*** Stored data ***
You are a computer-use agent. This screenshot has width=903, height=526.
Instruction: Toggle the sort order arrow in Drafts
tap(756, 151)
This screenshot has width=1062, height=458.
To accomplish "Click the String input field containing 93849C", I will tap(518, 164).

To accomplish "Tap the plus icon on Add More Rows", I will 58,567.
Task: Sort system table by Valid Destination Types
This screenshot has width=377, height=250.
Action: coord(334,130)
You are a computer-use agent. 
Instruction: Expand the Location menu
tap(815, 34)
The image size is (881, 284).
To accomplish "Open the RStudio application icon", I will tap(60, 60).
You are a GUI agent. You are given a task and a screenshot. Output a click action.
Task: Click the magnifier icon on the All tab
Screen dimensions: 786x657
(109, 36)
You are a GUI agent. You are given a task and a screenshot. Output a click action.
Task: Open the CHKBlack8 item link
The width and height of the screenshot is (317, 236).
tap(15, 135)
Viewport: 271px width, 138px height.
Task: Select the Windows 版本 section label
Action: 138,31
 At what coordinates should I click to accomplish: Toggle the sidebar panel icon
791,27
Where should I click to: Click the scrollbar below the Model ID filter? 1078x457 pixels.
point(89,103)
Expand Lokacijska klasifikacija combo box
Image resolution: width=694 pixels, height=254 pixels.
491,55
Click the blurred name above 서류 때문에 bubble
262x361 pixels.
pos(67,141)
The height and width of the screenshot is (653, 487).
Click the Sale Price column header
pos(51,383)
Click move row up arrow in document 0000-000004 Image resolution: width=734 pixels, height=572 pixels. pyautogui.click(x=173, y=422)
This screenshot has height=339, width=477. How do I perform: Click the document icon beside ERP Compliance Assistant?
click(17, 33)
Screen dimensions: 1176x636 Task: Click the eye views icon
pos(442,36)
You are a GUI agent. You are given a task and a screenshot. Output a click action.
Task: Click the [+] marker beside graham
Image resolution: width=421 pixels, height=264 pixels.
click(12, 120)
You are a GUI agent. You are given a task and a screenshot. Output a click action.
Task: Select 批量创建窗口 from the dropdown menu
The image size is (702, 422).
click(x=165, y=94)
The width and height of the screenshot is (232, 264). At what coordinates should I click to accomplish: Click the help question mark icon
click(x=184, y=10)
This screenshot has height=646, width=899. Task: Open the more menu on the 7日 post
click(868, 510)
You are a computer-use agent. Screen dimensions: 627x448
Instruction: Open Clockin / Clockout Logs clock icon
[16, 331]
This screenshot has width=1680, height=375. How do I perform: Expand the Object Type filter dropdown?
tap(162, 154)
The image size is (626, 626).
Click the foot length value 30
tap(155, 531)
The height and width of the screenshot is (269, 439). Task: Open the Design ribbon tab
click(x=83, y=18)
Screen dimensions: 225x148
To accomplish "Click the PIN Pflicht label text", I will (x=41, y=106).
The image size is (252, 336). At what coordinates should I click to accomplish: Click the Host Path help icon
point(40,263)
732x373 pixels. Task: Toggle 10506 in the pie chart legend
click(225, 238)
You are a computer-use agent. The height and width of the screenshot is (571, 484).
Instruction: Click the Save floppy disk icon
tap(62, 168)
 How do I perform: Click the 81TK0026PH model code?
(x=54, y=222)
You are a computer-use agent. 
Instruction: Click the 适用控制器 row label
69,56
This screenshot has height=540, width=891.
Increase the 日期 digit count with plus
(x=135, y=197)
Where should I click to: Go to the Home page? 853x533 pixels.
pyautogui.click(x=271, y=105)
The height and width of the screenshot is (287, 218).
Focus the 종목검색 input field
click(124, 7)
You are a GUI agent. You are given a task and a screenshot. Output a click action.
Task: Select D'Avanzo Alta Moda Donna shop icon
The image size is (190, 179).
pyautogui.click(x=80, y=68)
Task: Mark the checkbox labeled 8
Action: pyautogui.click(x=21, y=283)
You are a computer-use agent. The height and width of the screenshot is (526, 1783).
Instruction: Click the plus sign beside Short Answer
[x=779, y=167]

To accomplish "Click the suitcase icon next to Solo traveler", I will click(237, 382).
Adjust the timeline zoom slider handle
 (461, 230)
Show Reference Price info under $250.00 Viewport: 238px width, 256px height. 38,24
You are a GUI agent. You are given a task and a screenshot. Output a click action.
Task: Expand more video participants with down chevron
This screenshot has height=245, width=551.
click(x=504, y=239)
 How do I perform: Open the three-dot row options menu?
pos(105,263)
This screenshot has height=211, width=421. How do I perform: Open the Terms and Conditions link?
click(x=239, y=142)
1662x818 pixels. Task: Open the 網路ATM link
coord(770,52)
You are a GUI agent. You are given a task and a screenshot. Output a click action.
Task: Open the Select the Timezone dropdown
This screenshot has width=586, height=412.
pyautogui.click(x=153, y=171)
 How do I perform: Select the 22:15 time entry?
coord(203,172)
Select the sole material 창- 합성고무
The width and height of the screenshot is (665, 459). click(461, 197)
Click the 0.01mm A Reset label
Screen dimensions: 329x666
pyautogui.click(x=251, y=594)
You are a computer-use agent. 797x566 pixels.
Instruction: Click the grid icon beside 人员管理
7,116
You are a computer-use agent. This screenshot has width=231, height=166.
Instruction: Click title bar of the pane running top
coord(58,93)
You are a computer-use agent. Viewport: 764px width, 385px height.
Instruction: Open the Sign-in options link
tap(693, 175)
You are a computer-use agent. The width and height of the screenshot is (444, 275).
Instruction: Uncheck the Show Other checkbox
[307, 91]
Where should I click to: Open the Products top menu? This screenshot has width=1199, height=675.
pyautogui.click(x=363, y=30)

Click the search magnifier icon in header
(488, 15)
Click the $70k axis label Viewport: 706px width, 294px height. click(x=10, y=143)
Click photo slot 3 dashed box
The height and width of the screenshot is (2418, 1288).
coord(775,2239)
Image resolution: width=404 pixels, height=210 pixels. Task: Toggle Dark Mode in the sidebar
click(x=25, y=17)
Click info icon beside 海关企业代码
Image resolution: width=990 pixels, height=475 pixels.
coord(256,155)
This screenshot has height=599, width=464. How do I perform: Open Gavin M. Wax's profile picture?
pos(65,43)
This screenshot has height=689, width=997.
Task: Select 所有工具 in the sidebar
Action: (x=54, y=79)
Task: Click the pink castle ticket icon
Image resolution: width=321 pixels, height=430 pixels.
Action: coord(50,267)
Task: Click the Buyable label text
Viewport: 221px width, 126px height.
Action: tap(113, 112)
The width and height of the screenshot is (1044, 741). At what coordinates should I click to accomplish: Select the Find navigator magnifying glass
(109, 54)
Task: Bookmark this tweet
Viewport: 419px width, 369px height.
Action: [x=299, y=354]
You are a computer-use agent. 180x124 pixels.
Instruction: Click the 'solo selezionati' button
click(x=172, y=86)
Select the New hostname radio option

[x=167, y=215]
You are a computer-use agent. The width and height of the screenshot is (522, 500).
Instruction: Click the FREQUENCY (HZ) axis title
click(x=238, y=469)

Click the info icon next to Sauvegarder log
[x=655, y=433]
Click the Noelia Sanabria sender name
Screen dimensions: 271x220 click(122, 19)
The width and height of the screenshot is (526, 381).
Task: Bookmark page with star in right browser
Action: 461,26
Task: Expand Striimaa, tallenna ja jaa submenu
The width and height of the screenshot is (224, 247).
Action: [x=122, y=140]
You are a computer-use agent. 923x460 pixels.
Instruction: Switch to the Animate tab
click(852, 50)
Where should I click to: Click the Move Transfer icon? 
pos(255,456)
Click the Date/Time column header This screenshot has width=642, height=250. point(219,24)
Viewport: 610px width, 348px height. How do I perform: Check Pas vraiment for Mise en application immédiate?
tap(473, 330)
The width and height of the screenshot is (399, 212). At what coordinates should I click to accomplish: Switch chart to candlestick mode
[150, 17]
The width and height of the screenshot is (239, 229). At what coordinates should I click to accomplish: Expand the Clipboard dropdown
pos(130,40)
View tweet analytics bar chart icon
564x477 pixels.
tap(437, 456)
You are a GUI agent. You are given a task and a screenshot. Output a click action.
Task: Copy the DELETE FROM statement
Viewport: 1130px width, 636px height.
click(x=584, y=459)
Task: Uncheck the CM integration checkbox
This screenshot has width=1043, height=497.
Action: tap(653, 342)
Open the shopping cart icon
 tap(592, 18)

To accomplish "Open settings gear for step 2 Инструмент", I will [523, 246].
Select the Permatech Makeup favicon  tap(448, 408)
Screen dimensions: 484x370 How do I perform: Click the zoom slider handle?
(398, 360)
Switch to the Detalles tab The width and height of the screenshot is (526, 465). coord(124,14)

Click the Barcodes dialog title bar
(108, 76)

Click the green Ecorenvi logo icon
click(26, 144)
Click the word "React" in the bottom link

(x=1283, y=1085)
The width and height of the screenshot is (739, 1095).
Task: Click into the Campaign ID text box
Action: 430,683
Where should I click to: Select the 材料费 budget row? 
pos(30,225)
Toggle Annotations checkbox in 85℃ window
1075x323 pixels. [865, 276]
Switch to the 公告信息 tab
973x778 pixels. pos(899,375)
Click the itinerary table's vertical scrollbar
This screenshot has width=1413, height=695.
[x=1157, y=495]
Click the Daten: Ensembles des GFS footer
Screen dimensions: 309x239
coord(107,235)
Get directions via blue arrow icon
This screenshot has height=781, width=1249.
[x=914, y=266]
***
_Requirement_
Copy out every line of the data where the word "will" occurs.

_Finished exercise_
To accomplish "Click the String input field containing 93849C", I will tap(518, 164).
To accomplish "Tap the plus icon on Add More Rows", I will 58,567.
To accomplish "Open the RStudio application icon", I will tap(60, 60).
To accomplish "Click the PIN Pflicht label text", I will (x=41, y=106).
To accomplish "Click the suitcase icon next to Solo traveler", I will click(237, 382).
To accomplish "Open settings gear for step 2 Инструмент", I will [523, 246].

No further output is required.